Os olhos de Lavellan se tornam doces. Ela segura uma das bochechas dele, - Ah, querido. Você já faz isso. -

O resto do corte segue um silêncio pesado, mas calmo e agradável. Hora ou outra Lavellan para a tesoura para passar uma mão sobre os cabelos de Cole, cada vez mais curtos, e sorri de forma satisfeita.
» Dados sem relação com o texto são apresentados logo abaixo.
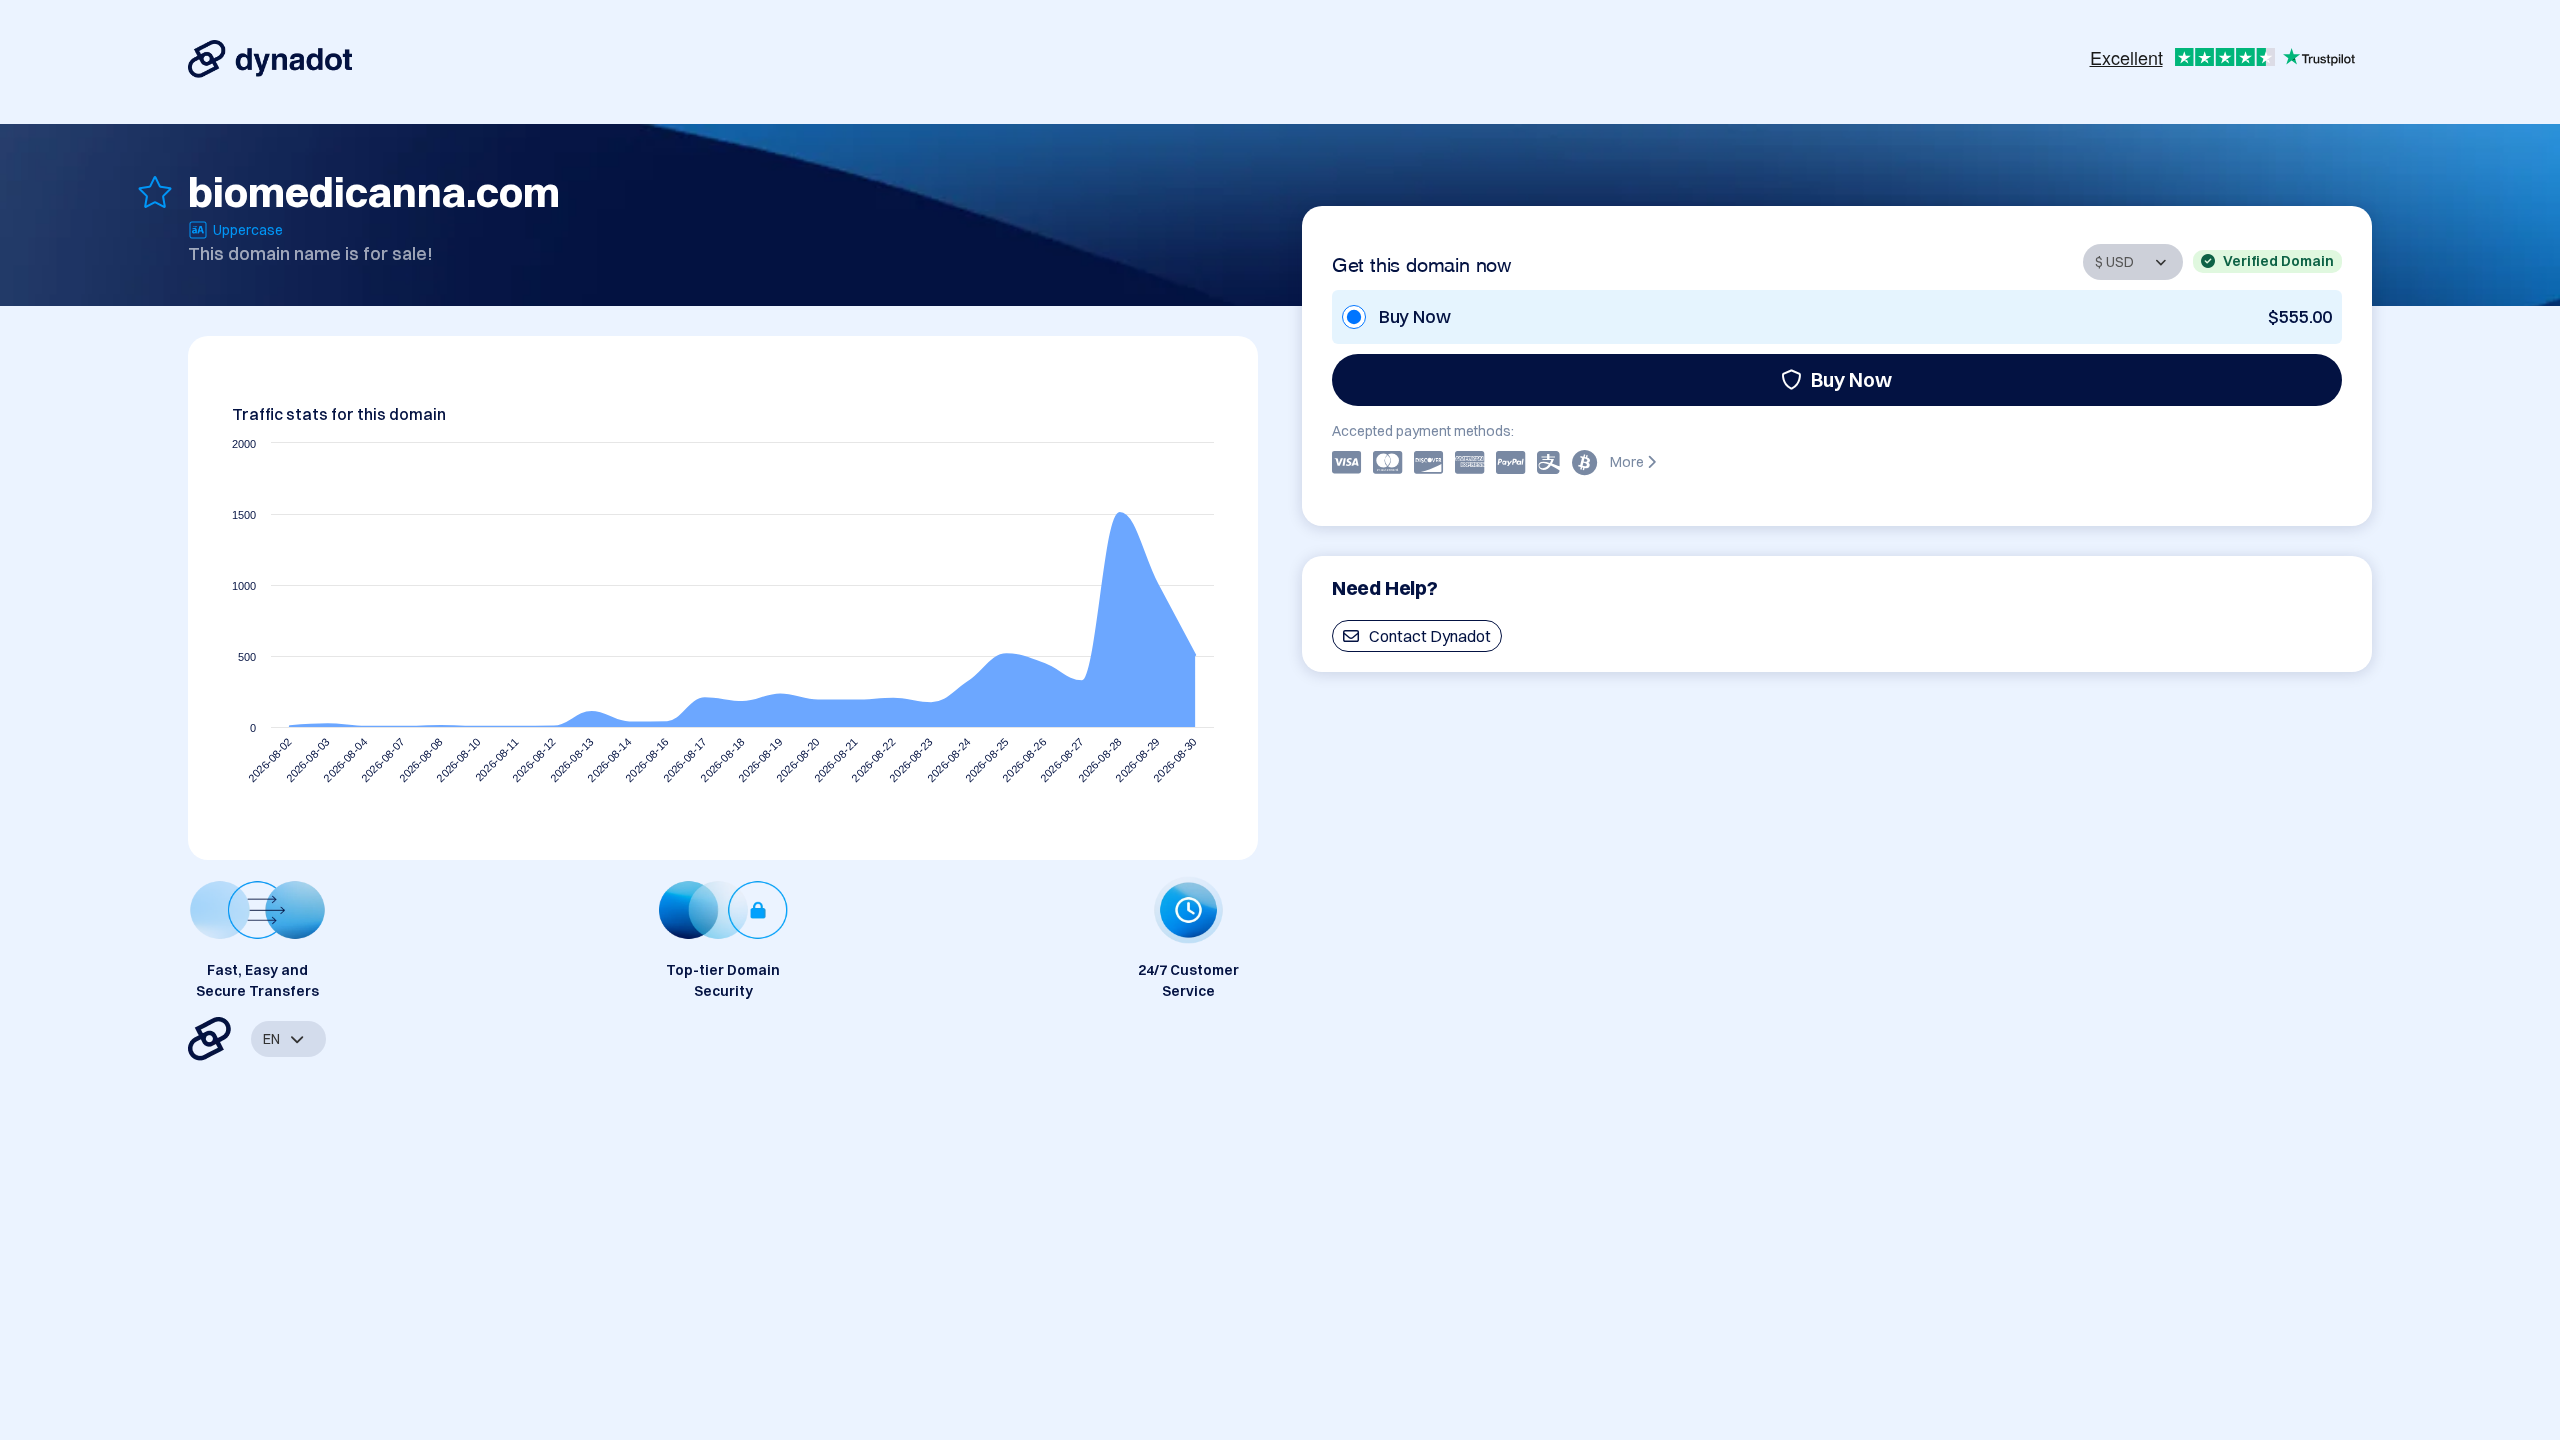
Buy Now (1851, 379)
— Varric está me ensinando a pôr o mel do copo de Leliana, sem que ela possa ver, e ajudar a cozinheira distante de seus olhos. Mesmo que eu não possa mais ser invisível. - Cole diz, em algum momento. - Você...pode me ensinar a ver? Como saber se O Touro de Ferro precisa de companhia, ou se Dorian precisa de outro par de mãos? -

Ela alisa o seu cabelo outra vez, e põe a tesoura na mesa, agora de uma vez por todas. - Claro. - responde facilmente, admirando o trabalho completo. - Sem a franja, vai ser bem mais fácil de enxergar essas coisas. -

Lavellan o entrega um espelho, e Cole o levanta até poder ver o seu reflexo. Ele parece satisfatoriamente comum. Seu cabelo está curto, arrumado, e ele consegue ver seus próprios olhos: cansados, dourados e estupefatamente brilhantes.

Absolutamente humanos.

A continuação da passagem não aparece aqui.